Ho y Hi, astrónomos de la corte imperial, y encargados de observar, registrar y predecir los movimientos del cielo, no solo debían anticipar los eclipses, sino coordinar los rituales que se tenían que activar cuando estos ocurrían. Porque en la cosmología antigua china, un eclipse no se contemplaba sin más. Exigía respuesta. Cuando se sabía que el Sol iba a desaparecer, se programaban con mucho tiempo ceremonias destinadas a restaurar el equilibrio. Pero según algunas reconstrucciones tardías, Ho y Hi no vieron venir el eclipse. Y según una capa aún más tardía de la tradición, no lo vieron venir porque estaban borrachos.

Aquello provocó que el fenómeno sorprendiera a todos sin preparación, generando confusión en la corte. Fallar en la predicción del cielo no era un error académico, era un fallo institucional. Y una predicción incorrecta podía interpretarse como una grieta en esa relación. De ahí que ambos fueran condenados a muerte.
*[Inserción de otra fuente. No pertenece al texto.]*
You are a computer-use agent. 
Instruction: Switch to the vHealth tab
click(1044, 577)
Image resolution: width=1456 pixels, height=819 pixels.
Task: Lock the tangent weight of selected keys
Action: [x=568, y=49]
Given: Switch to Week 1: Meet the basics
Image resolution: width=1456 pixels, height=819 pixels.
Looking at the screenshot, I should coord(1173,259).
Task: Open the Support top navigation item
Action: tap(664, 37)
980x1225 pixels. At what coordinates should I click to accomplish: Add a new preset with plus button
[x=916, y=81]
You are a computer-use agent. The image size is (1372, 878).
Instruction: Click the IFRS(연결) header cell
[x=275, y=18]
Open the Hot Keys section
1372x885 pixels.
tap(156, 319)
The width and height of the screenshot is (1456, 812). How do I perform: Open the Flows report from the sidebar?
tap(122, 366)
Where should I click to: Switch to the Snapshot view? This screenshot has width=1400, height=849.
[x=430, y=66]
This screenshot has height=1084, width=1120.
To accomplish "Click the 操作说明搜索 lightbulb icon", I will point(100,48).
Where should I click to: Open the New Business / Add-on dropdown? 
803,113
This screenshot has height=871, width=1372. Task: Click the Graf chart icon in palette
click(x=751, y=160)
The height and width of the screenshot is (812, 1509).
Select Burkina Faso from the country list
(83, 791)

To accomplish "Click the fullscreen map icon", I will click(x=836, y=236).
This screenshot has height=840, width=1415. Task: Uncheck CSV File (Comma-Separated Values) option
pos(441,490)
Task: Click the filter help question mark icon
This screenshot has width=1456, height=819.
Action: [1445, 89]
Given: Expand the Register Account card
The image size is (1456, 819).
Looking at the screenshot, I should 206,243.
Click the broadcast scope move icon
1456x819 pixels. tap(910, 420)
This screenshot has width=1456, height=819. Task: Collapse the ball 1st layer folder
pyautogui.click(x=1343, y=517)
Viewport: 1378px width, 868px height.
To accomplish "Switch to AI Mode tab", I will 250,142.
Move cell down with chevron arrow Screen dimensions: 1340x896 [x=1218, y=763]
A miles de kilómetros, y varios siglos después, los mexicas desarrollaron una lógica distinta aunque igual de sangrienta. Para ellos un eclipse significaba que el orden del universo estaba amenazado. El Sol estaba siendo atacado por las sombras y necesitaba fuerza para continuar su viaje por el cielo. Sólo que esa fuerza tenía nombre: sangre humana.

Aunque es cierto que los sacrificios ya que formaban parte central de la religión mexica, estos fenómenos servían como excusa perfecta para ofrecer vidas a los dioses aprovechando la angustia colectiva. Crónicas como el Códice Florentino de Bernardino de Sahagún cuentan que el miedo era enorme, que se hacían ofrendas, se entonaban plegarias y se evitaba mirar directamente al cielo.

Era el peor día para ser albino, enano, jorobado o, simplemente, tener un aspecto poco frecuente, ya que te convertías en sospecho de formar parte de lo sobrenatural de este mundo.

Aunque no todas las crónicas coinciden, y los historiadores discuten hasta qué punto estas prácticas fueron generales o excepcionales, el simple hecho de que existieran esos relatos muestra hasta qué punto nuestro miedo al eclipse provocaba que anduviéramos buscando todo el rato un cuerpo sobre el que descargar la incertidumbre.

Visto desde el siglo XXI, la historia de la humanidad resulta casi absurda pero, en el fondo, la lógica de nuestros antepasados siempre ha sido la misma. Que cuando el Sol desaparece y nadie entiende por qué, el ser humano siempre ha sido capaz de inventarse un culpable.